A: For accessibility, granting my services to those far away, one way or the other. I’m still working around it, it would be more of a running cost. I’ll need someone to run the website, I’ll need someone on the ground for that.
My next steps for expansion are registration under a brand name cause that is how my license is structured as a sole lender. I haven’t really given it much thought and it is something that I will get to a little later along.
Q: Tell me how Coronavirus has impacted your business?
A: It’s kinda been a double edged sword.
On one end, it’s helped the business shoot up; certain people’s jobs have seen salary cuts, or income cuts by a certain margin, due to company contingencies. Allowance cuts have distorted people’s budget plans and they need my services of cashflow for other emergencies or cash to fall on. The change of financial situations has been a pro.
Unfortunately, with the rise in clients so has my defaults during this period. Especially from private business owners who have been profitably running businesses through the proof of their documents. But lately, businesses have been shaken, and there’s not that much I can do if you default from a running contract.

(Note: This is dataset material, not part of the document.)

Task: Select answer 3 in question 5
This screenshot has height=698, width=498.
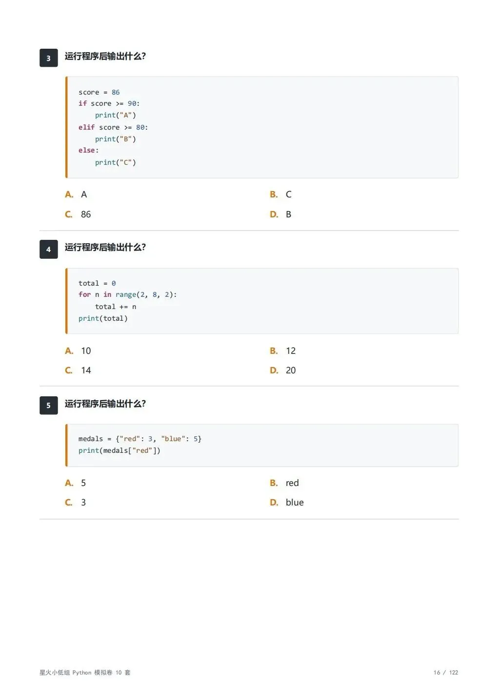Action: pyautogui.click(x=76, y=503)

Q: So how have you been handling the defaults?
A: Simply selling and possession collection of the collateral items. It’s co-signed, no gun to your head to put it down on paper, so no fuss. There is a provision I introduced for slight extensions, for those who think they can make a payment in the following week. However, application for extension comes at a cost, obviously. We sit down, default or application for an extension.
… Sounds like a deal or no deal scenario, right? Fintech is also about understanding your target market, your users. If you have options for them, providing that in an African way is just as essential for client base retention in Africa…

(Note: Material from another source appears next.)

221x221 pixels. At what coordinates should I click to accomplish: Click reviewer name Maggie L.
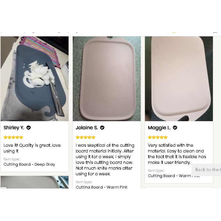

Q: How have you integrated being “Ubuntu” in how you acquire clients and dealing with them. How do you integrate cultural beliefs in your business handling?
A: There are definitely hurdles that come with that. The ideology that friends will always want that ‘friend discount’ or family needs that ‘family discount’ is present in our society. At the end of the day, that helps no one.
There are always those who feel my rates are too steep or those who come through with a favour or two, or guilt tripping; it does happen. But that helps no one, we are all trying to make things work, for ourselves and for others. If we all keep giving discounted services, towards everybody, no business will thrive. Everyone ends up in a sinking ship.
Q: Last one for you; taking the step to own your own business, especially one monopolised by banks. What keeps you going?
A: I’d say the will to do better for myself, to see how far I can go really. Just the will to not stop. I have situations where clients don’t show up, sometimes I have the same clientele base month in and month out and all sorts of hurdles. Doing better and self affirmation towards my goals.
Entrepreneur in Microservice Finance: Cyprian Chewe
Location: Lusaka, Zambia.
Fintech usage: Intermediate with consistent database updates.